The Unbecoming of Mara Dyer (Mara Dyer #1)(91)



“I don’t know.”

“What are we going to do?”

A smile turned up the corner of Noah’s mouth as he traced mine with his thumb. “I can think of a few things.”

I grinned. “That won’t help me,” I said. And as I said it, a wave of déjà vu rolled through me. I saw myself clenching a glass bottle in a dusty shop in Little Havana.

“I’m confused,” I said to Mr. Lukumi. “I need help.”

“That won’t help you,” he said, looking at my fist.

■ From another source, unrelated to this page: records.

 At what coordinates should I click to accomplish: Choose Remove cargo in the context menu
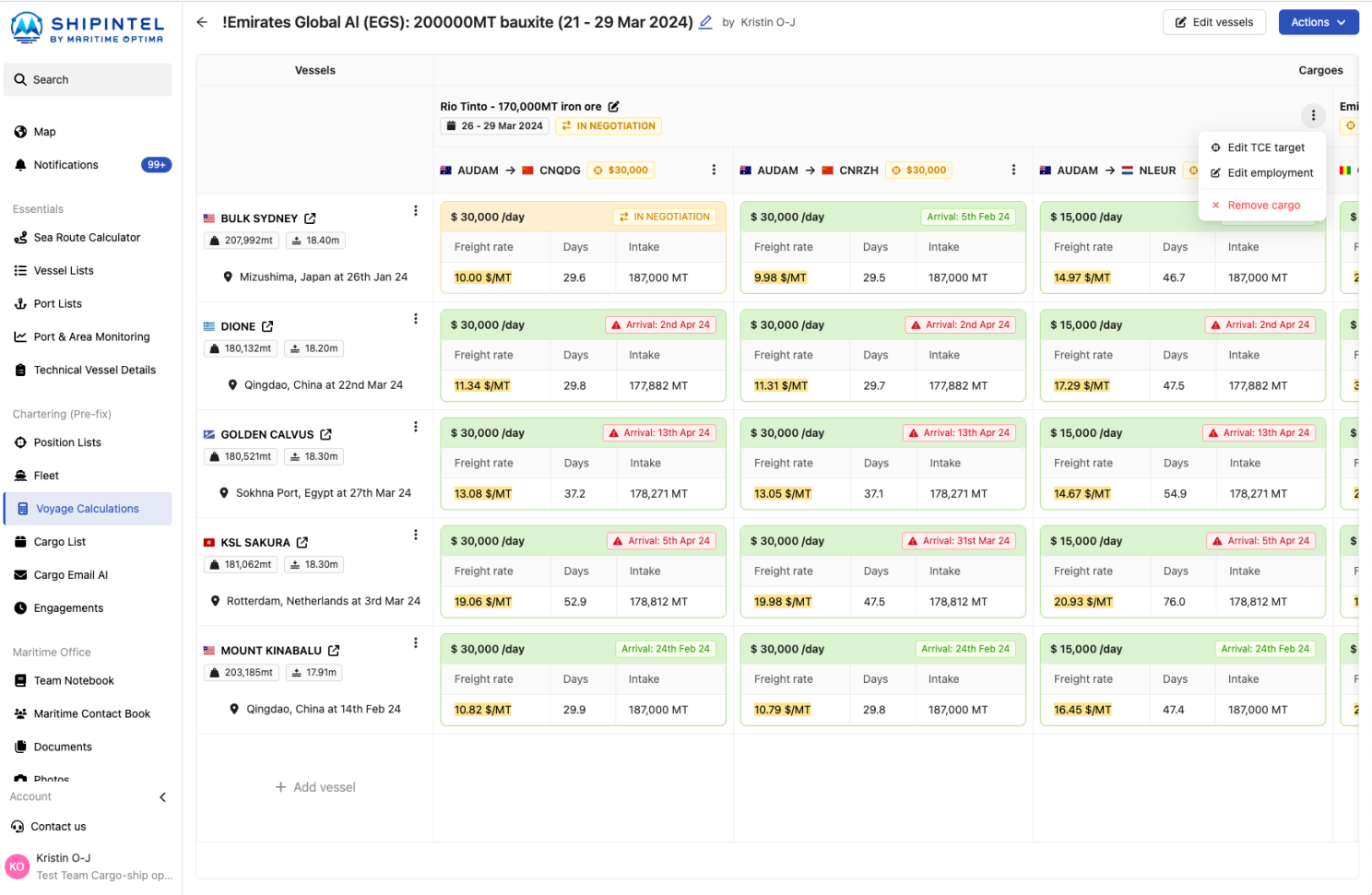point(1263,206)
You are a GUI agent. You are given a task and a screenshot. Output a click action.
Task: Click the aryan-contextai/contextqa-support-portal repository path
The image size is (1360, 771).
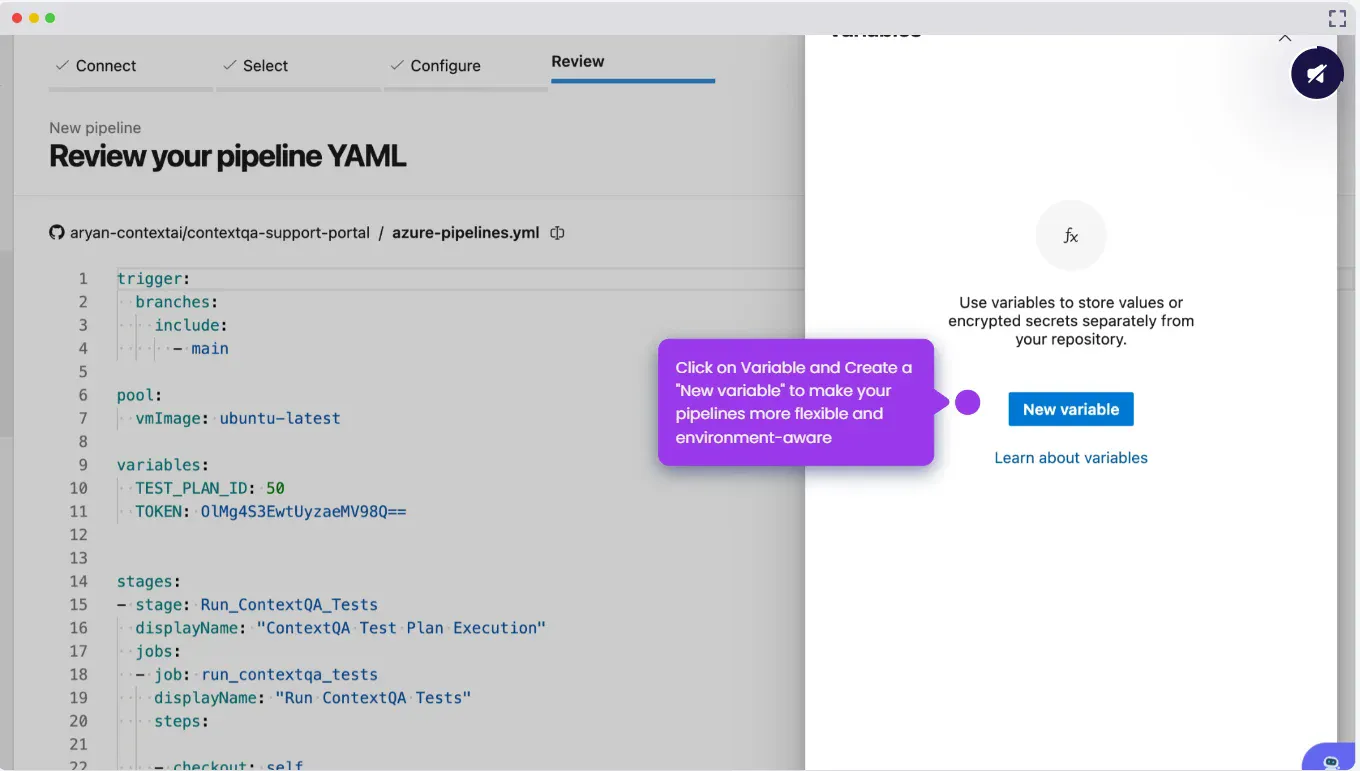pyautogui.click(x=220, y=233)
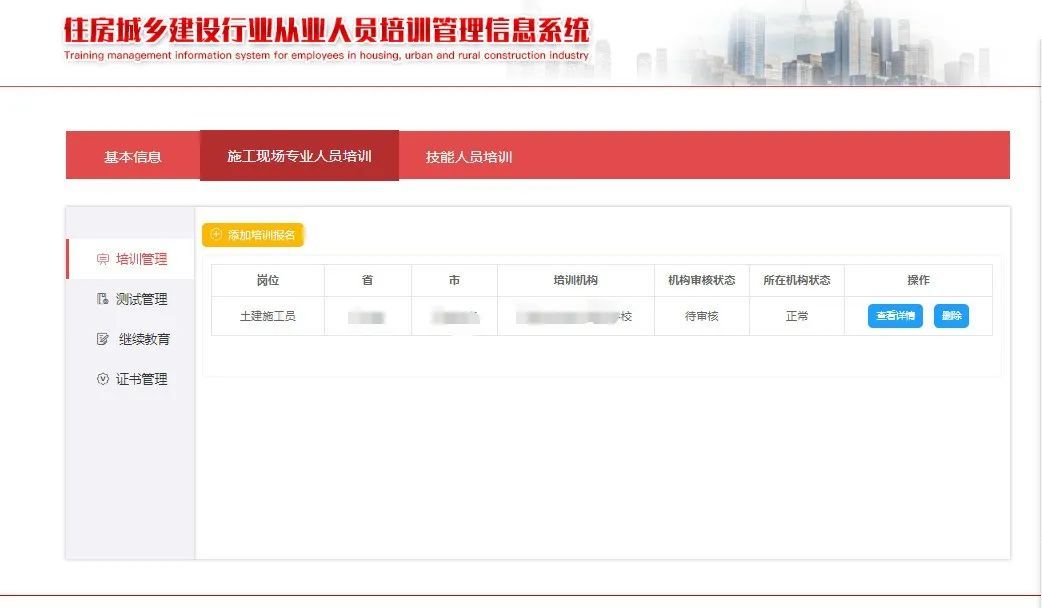
Task: Click the 测试管理 sidebar icon
Action: [102, 300]
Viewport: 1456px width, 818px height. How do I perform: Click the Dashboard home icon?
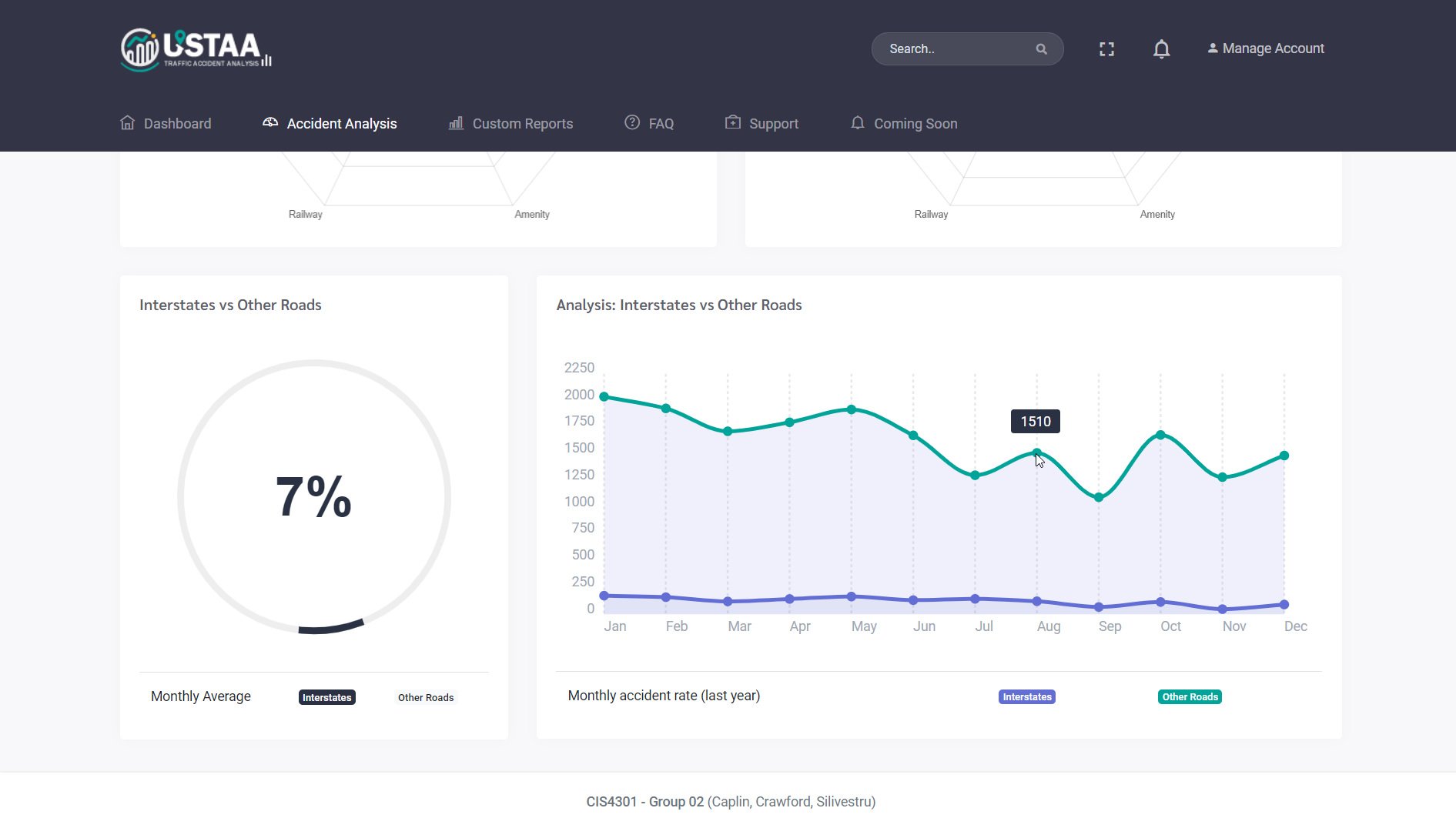click(x=128, y=123)
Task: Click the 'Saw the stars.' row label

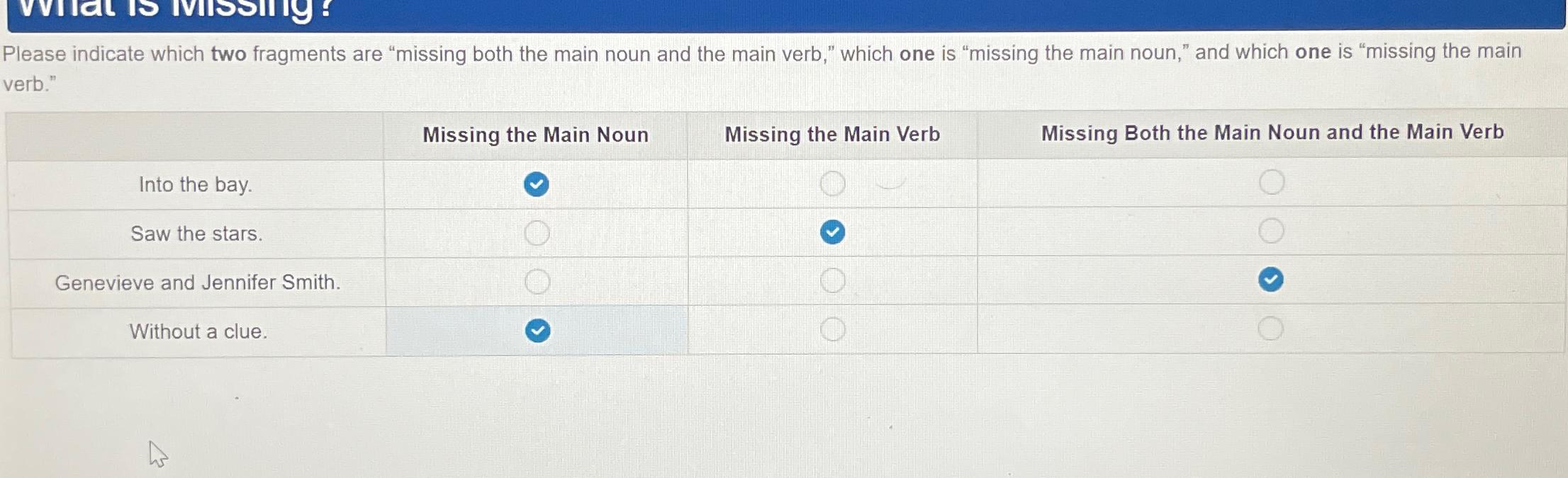Action: coord(196,234)
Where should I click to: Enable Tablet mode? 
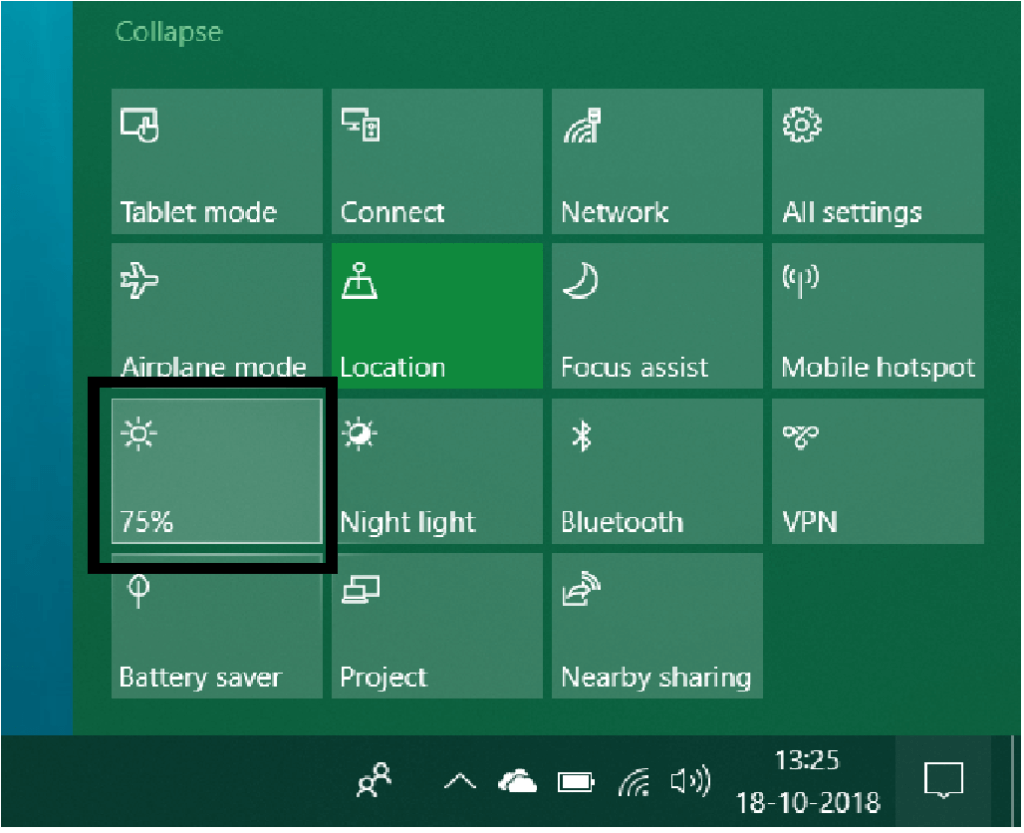click(216, 160)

But he had helped me remember then.

Maybe he could help me now.

I was on my feet in an instant. “We have to go back to the botanica,” I said, darting to my dresser.

Noah gave me a sideways glance. “It’s well after midnight. There won’t be anyone there now.” His eyes studied mine. “And anyway, are you even sure you want to go back? That priest wasn’t particularly pleasant the first time around.”

I remembered Mr. Lukumi’s face, the way he seemed to know me, and grew frantic.

“Noah,” I said, rounding on him. “He knows. That man— the priest—he knows about me. He knows. That’s why what he did worked.”

Noah raised an eyebrow. “But you said it didn’t work.”

“I was wrong.” My voice sounded strange, and the quiet room swallowed my words. “We have to go back there.” Gooseflesh pebbled my arms.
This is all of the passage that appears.